Digital information sources are growing tremendously. Data sets which are too large or too complex cannot be efficiently handled by traditional information management systems. Such data sets are often named 'Big Data'. More and more organizations nowadays put large efforts in efficiently collecting, organizing and managing their data. DDCM research aims to support these efforts by investigating and developing new technologies for coping with the many challenges that stem from 'Big Data' and from the natural heterogeneous and imperfect/uncertain character of information.

Current research aims at the development of new techniques for improving data quality, integrating data from heterogeneous sources, giving better accessibility to databases, documents and multimedia archives and supporting data analysis and decision making. Research topics are, among others:

Data quality

Striving for good data quality in an information system is of utmost importance because data quality is propagated to the results of all data querying, information retrieval and data analysis tasks performed on the data.

In general data quality depends on many factors including validity, reliability, objectivity, integrity, generalizability, relevance and utility. DDCM investigates (semi-)automatic processes for improving data quality.  

An important research branch focuses on the development of novel techniques for coreference detection in data sources. This means that, given a description of an object, the technique should check whether this object description or similar object descriptions are stored in the data source and if so, measure  the extent to which the object descriptions are similar.

Examples of applications studied by the group are

  • searching for buildings with similar characteristics in real estate applications,
  • comparing of ante and post mortem ear photographs in victim identification,
  • searching for similar recordings in a sound archive, and
  • searching for similar web pages.

Another research branch is studying the (semi-)automatic merging (or fusion) of data that have been identified as being coreferent. Merging techniques are important in view of the removal of duplicates (or quasi duplicates) in data collections.

Our techniques are characterized by 

  • flexible comparison operators that allow to fine-tune the comparison process in accordance with human expertise,
  • the measurement of the (un)certainty about the coreference of two objects, which expresses to what extent it is possible that both object are coreferent or not,
  • the ability to rank the results based on their (un)certainty measurement,
  • additional feedback to the user which allows to track back why two objects are coreferent (or not), and
  • the ability to explicitly handle imperfect information which might be caused by missing data, imprecision, uncertainty or inconsistency.

Data integration

In recent years, numerous digital documents, databases, webpages, sensor data and many other heterogeneous data sources (also known as big data) have become available through the WWW and information clouds. Efficiently using and exploiting all this information in querying, retrieval and analysis tasks is a real IT challenge. In data integration part of our research, we investigate how structured data (databases), semi-structured data (webpages) and unstructured data (digitized text and multimedia) can be (temporarily) integrated in a single, consistent structure that is better suited for further querying, retrieval or analysis. 

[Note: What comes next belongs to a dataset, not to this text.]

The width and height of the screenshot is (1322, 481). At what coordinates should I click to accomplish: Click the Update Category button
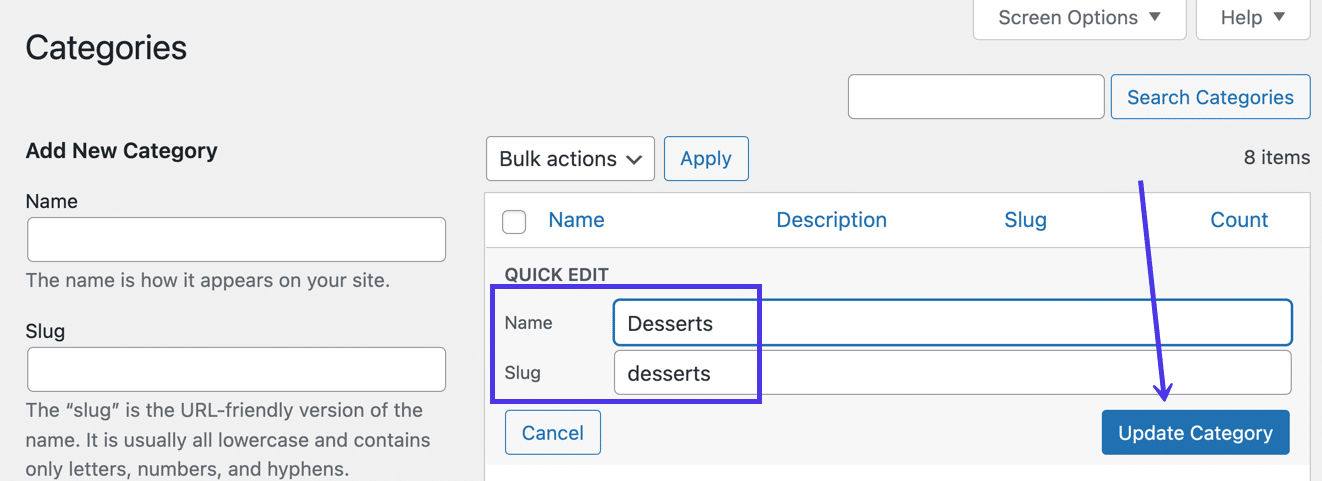pos(1195,433)
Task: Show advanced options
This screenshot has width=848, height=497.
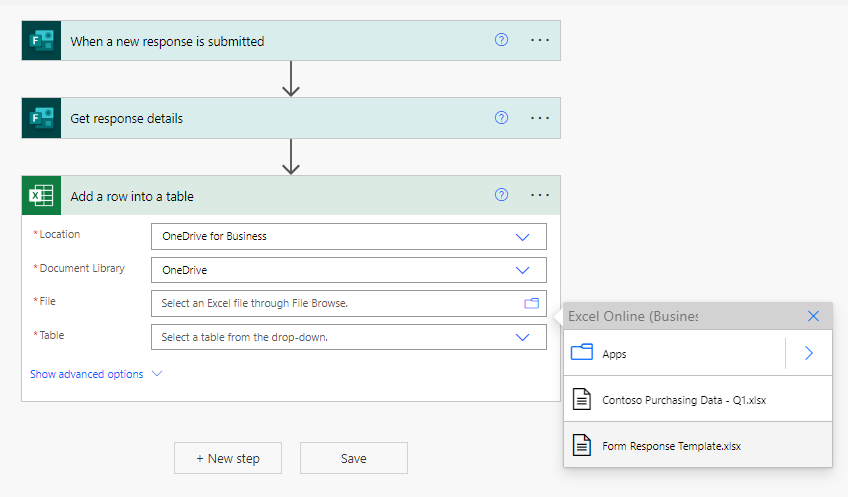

One aspect of our research focuses on the development of a unique software framework for the integration, cleaning and analysis of data contained in multiple data sources.

Handling of imperfect information

Most information systems are specifically designed for managing perfect information. However real-world information is often imperfect. In fact human communication and handling often does not require exact numbers and facts, so a lot of useful information available in emails, documents, memos, etc. is inherently imperfect. Data imperfection can be caused by imprecision, vagueness, uncertainty, incompleteness or inconsistency.

In our research we investigate techniques, based on soft computing, that allow to model and handle data imperfections as adequate as possible. As well the structural aspects, as the behavioral aspects (operators) of the information modelling are studied. Hereby we aim to register the available information as adequate as possible, without causing information loss. This leads to semantic richer answer sets and analysis results. Indeed soft computing allows it to enrich the results with information on their associated satisfaction-level and/or uncertainty-level. As such the real value of the information is expressed more clearly, which is definitely an added value for users and decision makers.

Special research attention goes to the handling of spatial and temporal information. Indeed space and time are special characteristics (dimensions) that apply in many cases when considering the context of a piece of information. Many information systems like Business Intelligence tools and Geographical Information Systems are specifically designed to handle spatio-temporal information. Enriching such systems with facilities for handling imperfect spatio-temporal data is an important research theme for the group.

Content based management of multimedia

The combination of soft computing techniques and database technology introduces new methodologies to extract and discover information and knowledge from multimedia systems. This results in more comprehensive discovered knowledge, and in an enhancement of the capabilities of information systems to handle real world data.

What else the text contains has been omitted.